Data to examine Block Start

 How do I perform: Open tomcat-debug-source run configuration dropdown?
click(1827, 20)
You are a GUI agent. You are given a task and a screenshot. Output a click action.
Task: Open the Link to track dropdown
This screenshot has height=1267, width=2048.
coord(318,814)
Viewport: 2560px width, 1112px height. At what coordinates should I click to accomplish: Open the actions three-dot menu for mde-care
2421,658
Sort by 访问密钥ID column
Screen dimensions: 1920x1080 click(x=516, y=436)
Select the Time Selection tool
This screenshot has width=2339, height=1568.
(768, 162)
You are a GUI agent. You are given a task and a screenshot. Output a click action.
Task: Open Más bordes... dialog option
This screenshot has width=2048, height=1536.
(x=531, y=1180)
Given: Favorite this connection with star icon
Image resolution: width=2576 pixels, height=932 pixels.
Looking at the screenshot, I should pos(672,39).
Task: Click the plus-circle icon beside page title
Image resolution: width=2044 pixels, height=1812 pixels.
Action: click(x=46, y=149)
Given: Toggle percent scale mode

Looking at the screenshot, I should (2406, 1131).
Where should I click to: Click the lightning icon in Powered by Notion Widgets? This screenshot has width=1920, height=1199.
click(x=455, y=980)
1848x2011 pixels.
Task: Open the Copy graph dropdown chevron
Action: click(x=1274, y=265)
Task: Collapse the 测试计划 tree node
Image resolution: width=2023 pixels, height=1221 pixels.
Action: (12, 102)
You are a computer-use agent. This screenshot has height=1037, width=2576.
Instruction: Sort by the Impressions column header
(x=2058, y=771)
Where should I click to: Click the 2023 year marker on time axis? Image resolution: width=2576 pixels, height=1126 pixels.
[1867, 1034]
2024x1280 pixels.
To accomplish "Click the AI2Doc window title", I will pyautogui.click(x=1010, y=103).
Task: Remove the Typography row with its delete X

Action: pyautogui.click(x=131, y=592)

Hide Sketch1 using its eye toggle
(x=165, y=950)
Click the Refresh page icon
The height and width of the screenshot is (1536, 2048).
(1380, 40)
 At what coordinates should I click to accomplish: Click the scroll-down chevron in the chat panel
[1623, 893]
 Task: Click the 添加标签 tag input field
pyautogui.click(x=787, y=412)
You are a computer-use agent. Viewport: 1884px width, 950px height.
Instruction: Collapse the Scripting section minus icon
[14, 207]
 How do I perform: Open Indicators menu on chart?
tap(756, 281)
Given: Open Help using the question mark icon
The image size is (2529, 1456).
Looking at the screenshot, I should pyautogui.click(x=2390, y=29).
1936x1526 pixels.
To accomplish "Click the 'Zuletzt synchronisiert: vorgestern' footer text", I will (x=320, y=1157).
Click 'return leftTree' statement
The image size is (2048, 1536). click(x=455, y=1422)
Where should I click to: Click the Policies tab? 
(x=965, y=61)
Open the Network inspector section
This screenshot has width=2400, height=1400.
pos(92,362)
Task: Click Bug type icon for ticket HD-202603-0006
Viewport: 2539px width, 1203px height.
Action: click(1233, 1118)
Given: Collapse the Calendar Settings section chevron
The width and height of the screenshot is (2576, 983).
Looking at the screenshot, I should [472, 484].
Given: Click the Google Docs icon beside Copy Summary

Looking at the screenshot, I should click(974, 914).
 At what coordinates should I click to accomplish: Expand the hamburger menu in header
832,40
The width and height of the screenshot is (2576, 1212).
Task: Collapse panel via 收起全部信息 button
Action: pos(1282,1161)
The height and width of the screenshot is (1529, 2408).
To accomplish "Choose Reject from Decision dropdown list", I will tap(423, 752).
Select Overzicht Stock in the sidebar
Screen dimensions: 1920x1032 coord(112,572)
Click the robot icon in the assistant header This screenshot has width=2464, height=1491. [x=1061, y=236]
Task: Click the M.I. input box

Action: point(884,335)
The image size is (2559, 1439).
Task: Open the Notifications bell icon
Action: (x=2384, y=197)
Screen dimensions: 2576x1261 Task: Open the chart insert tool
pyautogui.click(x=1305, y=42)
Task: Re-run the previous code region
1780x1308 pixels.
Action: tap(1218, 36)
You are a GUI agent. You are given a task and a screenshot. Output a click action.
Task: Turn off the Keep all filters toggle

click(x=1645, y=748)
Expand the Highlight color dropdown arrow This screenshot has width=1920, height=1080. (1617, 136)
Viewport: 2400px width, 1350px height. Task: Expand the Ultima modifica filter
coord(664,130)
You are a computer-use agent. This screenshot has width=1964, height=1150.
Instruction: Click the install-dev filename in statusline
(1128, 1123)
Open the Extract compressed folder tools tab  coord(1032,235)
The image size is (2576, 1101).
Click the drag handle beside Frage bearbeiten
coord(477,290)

Data to examine Block End

> [Your objective] Please restate the preceding entries word for word.

> [Response box]
 How do I perform: Open tomcat-debug-source run configuration dropdown?
click(1827, 20)
You are a GUI agent. You are given a task and a screenshot. Output a click action.
Task: Open the Link to track dropdown
This screenshot has height=1267, width=2048.
coord(318,814)
Viewport: 2560px width, 1112px height. At what coordinates should I click to accomplish: Open the actions three-dot menu for mde-care
2421,658
Sort by 访问密钥ID column
Screen dimensions: 1920x1080 click(x=516, y=436)
Select the Time Selection tool
This screenshot has width=2339, height=1568.
(768, 162)
You are a GUI agent. You are given a task and a screenshot. Output a click action.
Task: Open Más bordes... dialog option
This screenshot has width=2048, height=1536.
(x=531, y=1180)
Given: Favorite this connection with star icon
Image resolution: width=2576 pixels, height=932 pixels.
Looking at the screenshot, I should pos(672,39).
Task: Click the plus-circle icon beside page title
Image resolution: width=2044 pixels, height=1812 pixels.
Action: click(x=46, y=149)
Given: Toggle percent scale mode

Looking at the screenshot, I should (2406, 1131).
Where should I click to: Click the lightning icon in Powered by Notion Widgets? This screenshot has width=1920, height=1199.
click(x=455, y=980)
1848x2011 pixels.
Task: Open the Copy graph dropdown chevron
Action: click(x=1274, y=265)
Task: Collapse the 测试计划 tree node
Image resolution: width=2023 pixels, height=1221 pixels.
Action: (12, 102)
You are a computer-use agent. This screenshot has height=1037, width=2576.
Instruction: Sort by the Impressions column header
(x=2058, y=771)
Where should I click to: Click the 2023 year marker on time axis? Image resolution: width=2576 pixels, height=1126 pixels.
[1867, 1034]
2024x1280 pixels.
To accomplish "Click the AI2Doc window title", I will pyautogui.click(x=1010, y=103).
Task: Remove the Typography row with its delete X

Action: pyautogui.click(x=131, y=592)

Hide Sketch1 using its eye toggle
(x=165, y=950)
Click the Refresh page icon
The height and width of the screenshot is (1536, 2048).
(1380, 40)
 At what coordinates should I click to accomplish: Click the scroll-down chevron in the chat panel
[1623, 893]
 Task: Click the 添加标签 tag input field
pyautogui.click(x=787, y=412)
You are a computer-use agent. Viewport: 1884px width, 950px height.
Instruction: Collapse the Scripting section minus icon
[14, 207]
 How do I perform: Open Indicators menu on chart?
tap(756, 281)
Given: Open Help using the question mark icon
The image size is (2529, 1456).
Looking at the screenshot, I should pyautogui.click(x=2390, y=29).
1936x1526 pixels.
To accomplish "Click the 'Zuletzt synchronisiert: vorgestern' footer text", I will (x=320, y=1157).
Click 'return leftTree' statement
The image size is (2048, 1536). click(x=455, y=1422)
Where should I click to: Click the Policies tab? 
(x=965, y=61)
Open the Network inspector section
This screenshot has width=2400, height=1400.
pos(92,362)
Task: Click Bug type icon for ticket HD-202603-0006
Viewport: 2539px width, 1203px height.
Action: click(1233, 1118)
Given: Collapse the Calendar Settings section chevron
The width and height of the screenshot is (2576, 983).
Looking at the screenshot, I should [472, 484].
Given: Click the Google Docs icon beside Copy Summary

Looking at the screenshot, I should click(974, 914).
 At what coordinates should I click to accomplish: Expand the hamburger menu in header
832,40
The width and height of the screenshot is (2576, 1212).
Task: Collapse panel via 收起全部信息 button
Action: pos(1282,1161)
The height and width of the screenshot is (1529, 2408).
To accomplish "Choose Reject from Decision dropdown list", I will tap(423, 752).
Select Overzicht Stock in the sidebar
Screen dimensions: 1920x1032 coord(112,572)
Click the robot icon in the assistant header This screenshot has width=2464, height=1491. [x=1061, y=236]
Task: Click the M.I. input box

Action: point(884,335)
The image size is (2559, 1439).
Task: Open the Notifications bell icon
Action: (x=2384, y=197)
Screen dimensions: 2576x1261 Task: Open the chart insert tool
pyautogui.click(x=1305, y=42)
Task: Re-run the previous code region
1780x1308 pixels.
Action: tap(1218, 36)
You are a GUI agent. You are given a task and a screenshot. Output a click action.
Task: Turn off the Keep all filters toggle

click(x=1645, y=748)
Expand the Highlight color dropdown arrow This screenshot has width=1920, height=1080. (1617, 136)
Viewport: 2400px width, 1350px height. Task: Expand the Ultima modifica filter
coord(664,130)
You are a computer-use agent. This screenshot has width=1964, height=1150.
Instruction: Click the install-dev filename in statusline
(1128, 1123)
Open the Extract compressed folder tools tab  coord(1032,235)
The image size is (2576, 1101).
Click the drag handle beside Frage bearbeiten
coord(477,290)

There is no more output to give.